╔══

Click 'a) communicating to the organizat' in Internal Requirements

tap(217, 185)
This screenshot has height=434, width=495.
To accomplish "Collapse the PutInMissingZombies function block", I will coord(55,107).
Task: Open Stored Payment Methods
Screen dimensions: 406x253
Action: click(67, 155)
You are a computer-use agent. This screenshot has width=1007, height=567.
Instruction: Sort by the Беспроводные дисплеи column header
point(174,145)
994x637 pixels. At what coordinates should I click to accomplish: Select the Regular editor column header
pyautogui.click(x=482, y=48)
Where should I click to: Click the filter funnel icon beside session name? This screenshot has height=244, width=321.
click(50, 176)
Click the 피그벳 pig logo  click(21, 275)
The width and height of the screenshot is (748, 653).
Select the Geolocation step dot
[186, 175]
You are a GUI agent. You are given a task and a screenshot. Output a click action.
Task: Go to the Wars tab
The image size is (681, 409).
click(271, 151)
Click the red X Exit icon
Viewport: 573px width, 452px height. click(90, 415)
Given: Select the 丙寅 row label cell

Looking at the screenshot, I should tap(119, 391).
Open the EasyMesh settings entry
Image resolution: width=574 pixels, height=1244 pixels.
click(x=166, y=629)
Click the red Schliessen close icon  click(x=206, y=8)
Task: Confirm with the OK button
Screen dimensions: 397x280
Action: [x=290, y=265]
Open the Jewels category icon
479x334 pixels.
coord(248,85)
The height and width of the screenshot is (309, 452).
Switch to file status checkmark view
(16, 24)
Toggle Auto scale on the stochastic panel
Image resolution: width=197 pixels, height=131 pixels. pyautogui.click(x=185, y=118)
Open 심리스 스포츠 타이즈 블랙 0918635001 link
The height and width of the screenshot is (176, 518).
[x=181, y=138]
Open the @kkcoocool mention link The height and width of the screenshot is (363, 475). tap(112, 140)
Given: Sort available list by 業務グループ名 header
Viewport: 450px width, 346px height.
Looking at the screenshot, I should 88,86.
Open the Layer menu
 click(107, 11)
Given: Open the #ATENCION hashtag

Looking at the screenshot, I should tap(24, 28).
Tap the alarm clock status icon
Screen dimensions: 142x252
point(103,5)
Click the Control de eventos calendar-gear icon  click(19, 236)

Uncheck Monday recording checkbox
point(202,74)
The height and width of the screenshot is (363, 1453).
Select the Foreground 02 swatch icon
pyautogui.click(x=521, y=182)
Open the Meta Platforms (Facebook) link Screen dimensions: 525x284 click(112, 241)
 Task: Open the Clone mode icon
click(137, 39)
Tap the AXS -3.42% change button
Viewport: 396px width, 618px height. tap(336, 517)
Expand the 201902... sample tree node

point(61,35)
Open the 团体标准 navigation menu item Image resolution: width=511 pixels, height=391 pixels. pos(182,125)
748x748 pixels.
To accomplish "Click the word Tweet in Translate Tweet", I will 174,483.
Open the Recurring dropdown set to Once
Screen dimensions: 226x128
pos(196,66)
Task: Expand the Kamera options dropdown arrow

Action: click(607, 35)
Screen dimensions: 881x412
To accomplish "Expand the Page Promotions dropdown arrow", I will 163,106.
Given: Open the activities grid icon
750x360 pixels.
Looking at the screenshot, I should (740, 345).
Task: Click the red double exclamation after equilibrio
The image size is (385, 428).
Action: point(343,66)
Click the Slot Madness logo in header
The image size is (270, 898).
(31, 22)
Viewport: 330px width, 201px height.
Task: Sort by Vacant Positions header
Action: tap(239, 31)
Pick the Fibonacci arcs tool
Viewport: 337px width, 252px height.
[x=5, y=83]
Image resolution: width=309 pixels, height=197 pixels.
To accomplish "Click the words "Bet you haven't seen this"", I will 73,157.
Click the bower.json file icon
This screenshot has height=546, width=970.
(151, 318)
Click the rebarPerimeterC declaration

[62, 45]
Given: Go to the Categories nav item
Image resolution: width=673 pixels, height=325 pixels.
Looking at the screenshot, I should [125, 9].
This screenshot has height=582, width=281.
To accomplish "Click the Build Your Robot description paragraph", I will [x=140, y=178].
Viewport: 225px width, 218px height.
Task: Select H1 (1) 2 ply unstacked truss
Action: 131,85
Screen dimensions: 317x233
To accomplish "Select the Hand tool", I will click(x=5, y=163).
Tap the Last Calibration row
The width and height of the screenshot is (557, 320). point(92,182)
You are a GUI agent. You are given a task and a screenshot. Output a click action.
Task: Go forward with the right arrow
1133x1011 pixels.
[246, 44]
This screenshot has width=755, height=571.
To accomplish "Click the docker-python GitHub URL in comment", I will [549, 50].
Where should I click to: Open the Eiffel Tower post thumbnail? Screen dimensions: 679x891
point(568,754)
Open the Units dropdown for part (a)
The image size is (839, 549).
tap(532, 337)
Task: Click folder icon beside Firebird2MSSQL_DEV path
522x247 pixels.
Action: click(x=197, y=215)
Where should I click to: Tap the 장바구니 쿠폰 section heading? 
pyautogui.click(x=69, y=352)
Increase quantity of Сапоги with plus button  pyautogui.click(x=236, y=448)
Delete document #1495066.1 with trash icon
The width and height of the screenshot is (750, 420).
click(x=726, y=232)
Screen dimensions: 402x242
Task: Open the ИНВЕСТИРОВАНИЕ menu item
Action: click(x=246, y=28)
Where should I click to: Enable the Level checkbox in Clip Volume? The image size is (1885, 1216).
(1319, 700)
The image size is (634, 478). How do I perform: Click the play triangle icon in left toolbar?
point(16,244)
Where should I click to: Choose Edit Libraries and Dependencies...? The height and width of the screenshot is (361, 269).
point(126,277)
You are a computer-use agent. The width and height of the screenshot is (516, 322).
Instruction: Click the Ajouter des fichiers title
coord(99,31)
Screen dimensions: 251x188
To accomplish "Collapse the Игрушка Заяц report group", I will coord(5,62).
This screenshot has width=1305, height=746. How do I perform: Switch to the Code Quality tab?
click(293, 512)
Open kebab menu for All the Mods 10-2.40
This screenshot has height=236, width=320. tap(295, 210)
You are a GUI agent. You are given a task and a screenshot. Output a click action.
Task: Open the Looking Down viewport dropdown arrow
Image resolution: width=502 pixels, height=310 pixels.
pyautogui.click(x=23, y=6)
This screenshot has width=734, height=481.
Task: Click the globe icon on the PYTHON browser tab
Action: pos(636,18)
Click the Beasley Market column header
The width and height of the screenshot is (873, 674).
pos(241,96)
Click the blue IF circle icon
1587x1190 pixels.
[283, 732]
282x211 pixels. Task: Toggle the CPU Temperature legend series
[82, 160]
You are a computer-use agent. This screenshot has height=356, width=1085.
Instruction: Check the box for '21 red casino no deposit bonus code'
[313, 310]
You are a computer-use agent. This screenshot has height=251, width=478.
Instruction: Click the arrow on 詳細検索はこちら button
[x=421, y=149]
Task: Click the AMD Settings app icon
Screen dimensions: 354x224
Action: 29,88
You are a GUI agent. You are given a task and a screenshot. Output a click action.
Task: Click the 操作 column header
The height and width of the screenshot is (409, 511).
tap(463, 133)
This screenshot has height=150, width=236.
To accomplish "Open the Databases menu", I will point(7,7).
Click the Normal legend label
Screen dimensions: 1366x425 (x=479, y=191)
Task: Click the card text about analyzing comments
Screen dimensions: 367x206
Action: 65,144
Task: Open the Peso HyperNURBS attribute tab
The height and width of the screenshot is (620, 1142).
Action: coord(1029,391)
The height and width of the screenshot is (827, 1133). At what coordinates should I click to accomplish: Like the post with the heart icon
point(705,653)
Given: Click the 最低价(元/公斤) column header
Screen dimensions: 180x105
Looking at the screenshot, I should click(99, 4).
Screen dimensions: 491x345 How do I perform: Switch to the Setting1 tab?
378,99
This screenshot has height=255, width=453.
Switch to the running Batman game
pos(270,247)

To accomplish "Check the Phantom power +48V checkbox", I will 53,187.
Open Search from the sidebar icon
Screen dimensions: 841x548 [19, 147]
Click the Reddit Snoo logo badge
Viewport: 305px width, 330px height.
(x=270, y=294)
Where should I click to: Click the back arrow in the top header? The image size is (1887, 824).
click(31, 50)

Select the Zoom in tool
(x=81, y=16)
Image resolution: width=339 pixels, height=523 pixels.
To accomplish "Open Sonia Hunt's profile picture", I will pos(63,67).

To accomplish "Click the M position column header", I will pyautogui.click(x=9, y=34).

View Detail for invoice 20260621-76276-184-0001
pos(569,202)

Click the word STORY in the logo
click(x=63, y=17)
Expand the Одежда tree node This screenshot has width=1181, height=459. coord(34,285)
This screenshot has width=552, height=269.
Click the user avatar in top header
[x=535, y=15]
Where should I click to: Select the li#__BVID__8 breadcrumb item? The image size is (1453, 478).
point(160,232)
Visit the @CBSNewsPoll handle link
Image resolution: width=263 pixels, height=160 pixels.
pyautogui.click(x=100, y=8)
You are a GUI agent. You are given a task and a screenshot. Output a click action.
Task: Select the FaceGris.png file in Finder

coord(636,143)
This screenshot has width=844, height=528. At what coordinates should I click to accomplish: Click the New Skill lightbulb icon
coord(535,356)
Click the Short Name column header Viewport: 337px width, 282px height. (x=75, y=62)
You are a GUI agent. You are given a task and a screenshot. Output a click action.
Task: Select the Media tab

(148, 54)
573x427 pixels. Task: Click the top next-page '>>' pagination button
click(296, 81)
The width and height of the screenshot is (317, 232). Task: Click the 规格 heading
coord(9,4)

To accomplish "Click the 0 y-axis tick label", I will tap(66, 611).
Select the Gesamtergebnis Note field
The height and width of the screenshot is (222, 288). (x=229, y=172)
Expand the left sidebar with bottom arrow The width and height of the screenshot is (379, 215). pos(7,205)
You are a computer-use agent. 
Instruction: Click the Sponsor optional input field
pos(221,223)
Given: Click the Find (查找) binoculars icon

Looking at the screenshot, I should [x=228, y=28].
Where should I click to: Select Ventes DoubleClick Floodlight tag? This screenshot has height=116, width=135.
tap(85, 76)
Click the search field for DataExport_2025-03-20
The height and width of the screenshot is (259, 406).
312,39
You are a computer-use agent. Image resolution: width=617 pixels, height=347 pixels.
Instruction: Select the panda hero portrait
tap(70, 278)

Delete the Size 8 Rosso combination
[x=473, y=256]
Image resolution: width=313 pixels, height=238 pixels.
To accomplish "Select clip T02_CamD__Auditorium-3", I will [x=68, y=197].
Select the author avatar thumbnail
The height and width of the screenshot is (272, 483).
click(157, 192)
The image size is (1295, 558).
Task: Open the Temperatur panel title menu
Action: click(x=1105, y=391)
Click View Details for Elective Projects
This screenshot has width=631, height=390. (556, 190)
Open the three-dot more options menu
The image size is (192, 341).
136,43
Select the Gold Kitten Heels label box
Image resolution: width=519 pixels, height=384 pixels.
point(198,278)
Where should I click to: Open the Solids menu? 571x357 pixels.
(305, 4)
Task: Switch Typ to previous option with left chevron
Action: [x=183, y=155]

╚══

_YOUR TASK:_
Scan the listing above for the line that has "Task: Open the Looking", then copy exactly from that line through the line that has "Given: Click the 最低价(元/公斤) column header".

_RESPONSE TO THIS EXERCISE:_
Task: Open the Looking Down viewport dropdown arrow
Image resolution: width=502 pixels, height=310 pixels.
pyautogui.click(x=23, y=6)
This screenshot has width=734, height=481.
Task: Click the globe icon on the PYTHON browser tab
Action: pos(636,18)
Click the Beasley Market column header
The width and height of the screenshot is (873, 674).
pos(241,96)
Click the blue IF circle icon
1587x1190 pixels.
[283, 732]
282x211 pixels. Task: Toggle the CPU Temperature legend series
[82, 160]
You are a computer-use agent. This screenshot has height=356, width=1085.
Instruction: Check the box for '21 red casino no deposit bonus code'
[313, 310]
You are a computer-use agent. This screenshot has height=251, width=478.
Instruction: Click the arrow on 詳細検索はこちら button
[x=421, y=149]
Task: Click the AMD Settings app icon
Screen dimensions: 354x224
Action: 29,88
You are a GUI agent. You are given a task and a screenshot. Output a click action.
Task: Click the 操作 column header
The height and width of the screenshot is (409, 511).
tap(463, 133)
This screenshot has height=150, width=236.
To accomplish "Open the Databases menu", I will point(7,7).
Click the Normal legend label
Screen dimensions: 1366x425 (x=479, y=191)
Task: Click the card text about analyzing comments
Screen dimensions: 367x206
Action: 65,144
Task: Open the Peso HyperNURBS attribute tab
The height and width of the screenshot is (620, 1142).
Action: coord(1029,391)
The height and width of the screenshot is (827, 1133). At what coordinates should I click to accomplish: Like the post with the heart icon
point(705,653)
Given: Click the 最低价(元/公斤) column header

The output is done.